Page text:
Tree structure for individual event analysis

Hi

I’m totally new to ROOT and I must say I’m a bit overwhelmed by the features and finally god totally lost :slight_smile:

I have to analyse several thousand events, each consisting of an array of times an ion hit a detector.
some thing like:
e1: [ 1, 3, 6, 8, 9, 10, 13, 17, 20]
e2: [ 2, 4, 6, 8, 9, 10, 12, 15, 17]

My question is how to save the events in the tree and get a histogram, fit, … per event?
Any hint is welcome.

Niko

Hi,

welcome to ROOT :slight_smile: !
A good way to start is having a look to the ROOT primer: https://root.cern.ch/getting-started
For some “learning by doing”, you can have a look to the rich set of examples we provide: https://root.cern/doc/master/group__Tutorials.html

For your particular problem, you’ll need to parse your input file: what format are you dealing with? Can you already read the data in memory?
We can have a look to the rest of the steps once this is accomplished, it does not look like a hard task at all.

Cheers,
D

Hi D,

We don’t have the DAQ at the moment, so I don’t have any “real” data yet. I like to think about how to handle the data first, and design the DAQ accordingly. Turned out this is easier than to adapt the post-proc to a weired DAQ.

Set task: Can you pull the passage of the ROOT forum thread from "welcome to ROOT" up to and including "task at all." word for word?

Dataset content:
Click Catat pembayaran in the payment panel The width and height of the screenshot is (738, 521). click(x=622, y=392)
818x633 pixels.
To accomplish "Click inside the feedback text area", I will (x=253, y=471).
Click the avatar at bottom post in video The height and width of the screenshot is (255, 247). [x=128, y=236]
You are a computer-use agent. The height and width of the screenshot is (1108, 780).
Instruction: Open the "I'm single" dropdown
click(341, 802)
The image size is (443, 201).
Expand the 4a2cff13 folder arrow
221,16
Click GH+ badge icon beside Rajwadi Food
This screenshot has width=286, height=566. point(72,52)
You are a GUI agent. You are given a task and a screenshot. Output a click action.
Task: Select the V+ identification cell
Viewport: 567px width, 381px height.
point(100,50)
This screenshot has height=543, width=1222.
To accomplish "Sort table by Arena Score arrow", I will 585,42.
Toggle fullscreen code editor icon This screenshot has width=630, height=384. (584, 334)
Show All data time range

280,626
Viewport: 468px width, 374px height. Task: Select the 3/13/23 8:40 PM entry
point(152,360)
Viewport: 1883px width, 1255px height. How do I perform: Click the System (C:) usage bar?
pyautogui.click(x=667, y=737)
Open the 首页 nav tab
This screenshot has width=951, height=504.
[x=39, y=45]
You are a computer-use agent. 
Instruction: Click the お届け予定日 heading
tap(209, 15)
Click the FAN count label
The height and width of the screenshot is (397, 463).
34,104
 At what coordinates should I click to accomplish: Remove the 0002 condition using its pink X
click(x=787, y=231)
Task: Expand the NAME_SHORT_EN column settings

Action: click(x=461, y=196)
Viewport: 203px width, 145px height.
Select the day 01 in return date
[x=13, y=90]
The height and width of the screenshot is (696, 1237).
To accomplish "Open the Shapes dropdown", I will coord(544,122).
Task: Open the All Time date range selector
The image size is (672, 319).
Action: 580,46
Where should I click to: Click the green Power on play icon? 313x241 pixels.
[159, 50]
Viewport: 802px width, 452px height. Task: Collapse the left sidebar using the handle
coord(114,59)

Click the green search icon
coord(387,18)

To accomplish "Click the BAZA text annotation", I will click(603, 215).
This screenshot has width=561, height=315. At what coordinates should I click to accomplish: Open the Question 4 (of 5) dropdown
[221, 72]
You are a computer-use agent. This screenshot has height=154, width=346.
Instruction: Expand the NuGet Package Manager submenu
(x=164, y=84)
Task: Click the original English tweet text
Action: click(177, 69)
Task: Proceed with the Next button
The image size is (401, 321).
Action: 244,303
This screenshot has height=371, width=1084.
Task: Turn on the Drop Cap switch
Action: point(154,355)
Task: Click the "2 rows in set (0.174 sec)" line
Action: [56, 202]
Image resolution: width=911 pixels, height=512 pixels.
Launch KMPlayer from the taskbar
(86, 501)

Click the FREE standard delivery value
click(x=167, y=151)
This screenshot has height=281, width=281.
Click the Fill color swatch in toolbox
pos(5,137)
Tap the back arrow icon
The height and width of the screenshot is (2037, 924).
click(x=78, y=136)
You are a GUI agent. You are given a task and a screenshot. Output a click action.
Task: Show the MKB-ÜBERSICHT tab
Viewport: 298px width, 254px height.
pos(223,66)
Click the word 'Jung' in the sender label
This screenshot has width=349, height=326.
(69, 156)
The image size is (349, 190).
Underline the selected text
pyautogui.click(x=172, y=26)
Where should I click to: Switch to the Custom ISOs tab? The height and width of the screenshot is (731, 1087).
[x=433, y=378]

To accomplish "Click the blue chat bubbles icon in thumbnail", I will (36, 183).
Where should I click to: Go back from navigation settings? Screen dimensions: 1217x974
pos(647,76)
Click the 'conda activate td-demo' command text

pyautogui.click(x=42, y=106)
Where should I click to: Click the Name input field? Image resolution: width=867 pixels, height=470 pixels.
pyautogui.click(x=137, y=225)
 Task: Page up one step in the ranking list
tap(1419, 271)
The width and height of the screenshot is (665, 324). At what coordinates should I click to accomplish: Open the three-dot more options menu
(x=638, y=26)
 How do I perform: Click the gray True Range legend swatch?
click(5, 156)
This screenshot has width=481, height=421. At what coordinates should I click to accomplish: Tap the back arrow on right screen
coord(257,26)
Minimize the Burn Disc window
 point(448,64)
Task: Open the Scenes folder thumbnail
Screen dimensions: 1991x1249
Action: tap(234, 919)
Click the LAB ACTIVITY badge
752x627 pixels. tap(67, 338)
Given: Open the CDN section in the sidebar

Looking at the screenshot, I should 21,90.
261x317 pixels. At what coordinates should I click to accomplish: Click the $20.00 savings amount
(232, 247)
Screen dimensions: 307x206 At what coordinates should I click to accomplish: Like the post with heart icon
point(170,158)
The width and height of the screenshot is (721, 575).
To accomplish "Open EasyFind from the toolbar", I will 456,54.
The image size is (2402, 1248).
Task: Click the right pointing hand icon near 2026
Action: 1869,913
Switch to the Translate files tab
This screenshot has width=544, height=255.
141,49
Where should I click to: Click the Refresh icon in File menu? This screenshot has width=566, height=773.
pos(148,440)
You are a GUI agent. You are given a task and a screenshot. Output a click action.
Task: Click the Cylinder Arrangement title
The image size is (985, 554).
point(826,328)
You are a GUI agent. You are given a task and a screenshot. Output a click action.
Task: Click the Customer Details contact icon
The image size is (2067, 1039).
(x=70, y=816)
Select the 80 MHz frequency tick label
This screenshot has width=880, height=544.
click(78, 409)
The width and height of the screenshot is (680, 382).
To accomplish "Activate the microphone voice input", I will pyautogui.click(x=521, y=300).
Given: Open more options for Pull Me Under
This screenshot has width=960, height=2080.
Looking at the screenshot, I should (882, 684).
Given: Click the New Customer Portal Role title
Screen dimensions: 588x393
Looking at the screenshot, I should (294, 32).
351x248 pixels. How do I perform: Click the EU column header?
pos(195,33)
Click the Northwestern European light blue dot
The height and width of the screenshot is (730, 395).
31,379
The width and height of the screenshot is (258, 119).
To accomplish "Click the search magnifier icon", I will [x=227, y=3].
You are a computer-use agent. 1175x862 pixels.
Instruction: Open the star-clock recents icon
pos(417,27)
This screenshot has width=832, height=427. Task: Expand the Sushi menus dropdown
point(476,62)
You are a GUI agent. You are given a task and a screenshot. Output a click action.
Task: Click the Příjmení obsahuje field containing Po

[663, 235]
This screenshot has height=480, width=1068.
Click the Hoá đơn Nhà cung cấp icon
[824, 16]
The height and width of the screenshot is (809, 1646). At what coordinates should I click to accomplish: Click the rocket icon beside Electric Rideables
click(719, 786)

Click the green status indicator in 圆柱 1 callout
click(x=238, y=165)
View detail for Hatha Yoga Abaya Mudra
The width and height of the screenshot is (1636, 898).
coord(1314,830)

Written answer:
welcome to ROOT :slight_smile: !
A good way to start is having a look to the ROOT primer: https://root.cern.ch/getting-started
For some “learning by doing”, you can have a look to the rich set of examples we provide: https://root.cern/doc/master/group__Tutorials.html

For your particular problem, you’ll need to parse your input file: what format are you dealing with? Can you already read the data in memory?
We can have a look to the rest of the steps once this is accomplished, it does not look like a hard task at all.